Plummer spent the rest of his life referring to the film as “The Sound of Mucus” or “S&M”. “We tried so hard to put humour into it,” he said in 2007. “It was almost impossible. It was just agony to try to make that guy not a cardboard figure.”

The role catapulted Plummer to stardom but he never took to leading men parts, despite his silver hair, good looks and ever-so-slight English accent. He preferred character parts, considering them more meaty.

Plummer won the Oscar for best supporting actor at the age of 82 for Beginners in 2012, becoming the oldest person to win an acting award.

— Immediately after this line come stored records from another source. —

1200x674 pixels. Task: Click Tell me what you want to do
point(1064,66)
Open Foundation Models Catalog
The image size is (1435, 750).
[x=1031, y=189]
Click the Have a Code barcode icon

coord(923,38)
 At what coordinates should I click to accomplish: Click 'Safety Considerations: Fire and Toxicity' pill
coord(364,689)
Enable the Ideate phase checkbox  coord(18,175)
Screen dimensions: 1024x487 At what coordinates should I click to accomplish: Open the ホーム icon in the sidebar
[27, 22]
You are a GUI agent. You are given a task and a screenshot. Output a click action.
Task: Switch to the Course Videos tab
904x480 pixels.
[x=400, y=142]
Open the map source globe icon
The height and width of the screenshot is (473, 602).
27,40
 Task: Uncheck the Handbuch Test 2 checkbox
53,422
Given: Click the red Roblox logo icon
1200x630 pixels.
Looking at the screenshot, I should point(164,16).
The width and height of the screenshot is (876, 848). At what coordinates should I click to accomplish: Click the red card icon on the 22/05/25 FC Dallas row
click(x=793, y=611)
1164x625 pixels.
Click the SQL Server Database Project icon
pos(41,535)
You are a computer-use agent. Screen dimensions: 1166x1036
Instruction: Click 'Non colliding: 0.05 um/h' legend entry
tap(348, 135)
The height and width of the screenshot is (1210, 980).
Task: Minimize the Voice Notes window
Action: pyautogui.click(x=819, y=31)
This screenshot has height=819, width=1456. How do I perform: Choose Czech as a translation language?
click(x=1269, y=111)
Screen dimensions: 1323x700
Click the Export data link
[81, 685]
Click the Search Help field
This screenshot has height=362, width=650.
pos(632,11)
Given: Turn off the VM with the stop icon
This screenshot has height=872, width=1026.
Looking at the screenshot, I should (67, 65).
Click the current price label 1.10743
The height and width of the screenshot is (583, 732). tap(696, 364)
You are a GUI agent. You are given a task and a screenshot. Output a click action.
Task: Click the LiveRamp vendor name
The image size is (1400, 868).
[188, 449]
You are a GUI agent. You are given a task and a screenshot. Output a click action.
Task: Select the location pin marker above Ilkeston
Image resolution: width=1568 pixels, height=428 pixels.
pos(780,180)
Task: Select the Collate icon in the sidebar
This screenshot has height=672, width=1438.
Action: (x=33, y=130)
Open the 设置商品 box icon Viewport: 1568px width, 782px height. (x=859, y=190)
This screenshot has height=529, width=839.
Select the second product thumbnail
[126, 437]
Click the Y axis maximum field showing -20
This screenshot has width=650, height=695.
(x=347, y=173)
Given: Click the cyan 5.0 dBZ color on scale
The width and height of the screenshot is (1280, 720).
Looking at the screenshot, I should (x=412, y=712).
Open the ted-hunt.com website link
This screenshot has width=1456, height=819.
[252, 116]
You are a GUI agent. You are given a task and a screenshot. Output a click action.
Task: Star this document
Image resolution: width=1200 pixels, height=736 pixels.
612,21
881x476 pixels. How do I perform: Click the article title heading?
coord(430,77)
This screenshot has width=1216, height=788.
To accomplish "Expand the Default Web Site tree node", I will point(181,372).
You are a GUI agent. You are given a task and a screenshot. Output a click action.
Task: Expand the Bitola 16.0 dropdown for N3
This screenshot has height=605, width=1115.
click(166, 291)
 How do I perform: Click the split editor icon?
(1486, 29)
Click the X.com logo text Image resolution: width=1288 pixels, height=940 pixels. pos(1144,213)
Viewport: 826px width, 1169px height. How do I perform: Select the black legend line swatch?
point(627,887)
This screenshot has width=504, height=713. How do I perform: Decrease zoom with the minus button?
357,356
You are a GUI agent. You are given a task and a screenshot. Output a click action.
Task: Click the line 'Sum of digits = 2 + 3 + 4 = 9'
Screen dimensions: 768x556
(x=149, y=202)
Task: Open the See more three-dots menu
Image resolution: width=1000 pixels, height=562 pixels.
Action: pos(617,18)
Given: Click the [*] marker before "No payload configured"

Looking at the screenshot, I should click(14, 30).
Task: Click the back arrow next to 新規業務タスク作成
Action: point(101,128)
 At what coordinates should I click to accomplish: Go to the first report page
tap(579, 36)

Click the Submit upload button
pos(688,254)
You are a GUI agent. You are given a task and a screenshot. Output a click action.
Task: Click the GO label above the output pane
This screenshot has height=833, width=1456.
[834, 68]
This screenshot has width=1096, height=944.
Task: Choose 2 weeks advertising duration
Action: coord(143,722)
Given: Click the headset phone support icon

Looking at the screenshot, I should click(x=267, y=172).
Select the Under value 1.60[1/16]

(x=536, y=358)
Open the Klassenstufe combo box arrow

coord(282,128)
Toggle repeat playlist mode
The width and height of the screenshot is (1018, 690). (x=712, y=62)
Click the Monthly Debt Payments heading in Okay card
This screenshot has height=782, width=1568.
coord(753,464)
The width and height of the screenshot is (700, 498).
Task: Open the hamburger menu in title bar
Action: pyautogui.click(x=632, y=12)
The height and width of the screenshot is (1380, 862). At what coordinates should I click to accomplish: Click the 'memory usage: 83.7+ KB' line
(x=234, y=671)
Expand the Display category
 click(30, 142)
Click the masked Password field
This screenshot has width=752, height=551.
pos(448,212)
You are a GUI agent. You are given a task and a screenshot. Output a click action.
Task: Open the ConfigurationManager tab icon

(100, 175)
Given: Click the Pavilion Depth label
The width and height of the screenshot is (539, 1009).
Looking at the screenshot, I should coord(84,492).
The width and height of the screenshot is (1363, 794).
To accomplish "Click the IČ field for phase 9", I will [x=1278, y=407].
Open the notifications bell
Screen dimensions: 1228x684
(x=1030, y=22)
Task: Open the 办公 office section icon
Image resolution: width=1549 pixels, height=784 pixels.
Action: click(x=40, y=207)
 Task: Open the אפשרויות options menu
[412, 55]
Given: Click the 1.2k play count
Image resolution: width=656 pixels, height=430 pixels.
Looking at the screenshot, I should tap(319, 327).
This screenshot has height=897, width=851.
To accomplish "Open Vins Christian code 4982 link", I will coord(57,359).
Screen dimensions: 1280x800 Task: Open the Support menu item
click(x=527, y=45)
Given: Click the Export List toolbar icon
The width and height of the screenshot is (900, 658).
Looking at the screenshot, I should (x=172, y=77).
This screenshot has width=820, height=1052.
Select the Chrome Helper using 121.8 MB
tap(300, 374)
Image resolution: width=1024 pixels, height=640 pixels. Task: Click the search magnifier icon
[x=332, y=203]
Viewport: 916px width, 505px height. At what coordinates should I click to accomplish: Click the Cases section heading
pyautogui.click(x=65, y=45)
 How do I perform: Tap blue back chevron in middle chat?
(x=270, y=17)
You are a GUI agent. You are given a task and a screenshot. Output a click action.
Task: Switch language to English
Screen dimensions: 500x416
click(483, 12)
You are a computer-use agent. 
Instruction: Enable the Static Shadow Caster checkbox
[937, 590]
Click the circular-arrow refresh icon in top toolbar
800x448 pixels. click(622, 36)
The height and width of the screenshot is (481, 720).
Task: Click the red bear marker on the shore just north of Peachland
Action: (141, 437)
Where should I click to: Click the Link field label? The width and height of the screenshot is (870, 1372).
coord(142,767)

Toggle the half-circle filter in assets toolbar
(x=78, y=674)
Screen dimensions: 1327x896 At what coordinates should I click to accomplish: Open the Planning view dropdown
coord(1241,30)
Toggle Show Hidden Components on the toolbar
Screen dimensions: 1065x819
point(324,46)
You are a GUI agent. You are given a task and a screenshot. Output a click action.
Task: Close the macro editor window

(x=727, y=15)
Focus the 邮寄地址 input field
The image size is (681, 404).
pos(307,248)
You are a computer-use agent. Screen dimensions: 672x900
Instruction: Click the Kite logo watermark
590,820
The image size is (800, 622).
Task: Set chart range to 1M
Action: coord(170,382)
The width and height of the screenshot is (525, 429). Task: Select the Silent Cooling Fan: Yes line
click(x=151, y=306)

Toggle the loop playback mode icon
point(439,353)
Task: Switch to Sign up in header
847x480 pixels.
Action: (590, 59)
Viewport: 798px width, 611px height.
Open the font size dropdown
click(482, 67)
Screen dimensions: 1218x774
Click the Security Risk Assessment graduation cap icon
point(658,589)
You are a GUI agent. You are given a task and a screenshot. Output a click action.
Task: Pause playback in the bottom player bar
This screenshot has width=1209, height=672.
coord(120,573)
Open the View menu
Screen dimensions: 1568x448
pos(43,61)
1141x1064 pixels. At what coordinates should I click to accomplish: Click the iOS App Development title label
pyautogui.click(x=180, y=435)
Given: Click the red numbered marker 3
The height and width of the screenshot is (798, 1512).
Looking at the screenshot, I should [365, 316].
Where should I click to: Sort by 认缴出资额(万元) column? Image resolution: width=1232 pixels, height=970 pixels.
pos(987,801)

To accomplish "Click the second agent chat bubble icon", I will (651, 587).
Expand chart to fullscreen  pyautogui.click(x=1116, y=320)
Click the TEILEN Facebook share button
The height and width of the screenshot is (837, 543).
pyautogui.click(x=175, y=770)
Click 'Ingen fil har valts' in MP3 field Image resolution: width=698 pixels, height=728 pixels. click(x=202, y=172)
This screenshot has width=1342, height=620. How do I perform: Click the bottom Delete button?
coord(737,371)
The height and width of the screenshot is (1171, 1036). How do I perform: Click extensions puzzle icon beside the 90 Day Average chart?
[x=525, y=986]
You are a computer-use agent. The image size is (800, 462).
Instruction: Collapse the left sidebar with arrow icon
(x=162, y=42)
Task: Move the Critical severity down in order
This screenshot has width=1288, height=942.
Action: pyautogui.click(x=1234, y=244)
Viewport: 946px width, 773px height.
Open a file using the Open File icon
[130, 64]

However, it was his performance as frugal billionaire J Paul Getty in Ridley Scott’s All the Money in the World that earned him the greatest plaudits in his final years.

Plummer was signed up to replace Kevin Spacey, who had become embroiled in Hollywood’s sexual harassment and abuse scandal, in hastily organised re-shoots costing millions less than two months before the film’s world premiere. He received an Oscar nod at the age of 88, making him the oldest person to be nominated in an acting category.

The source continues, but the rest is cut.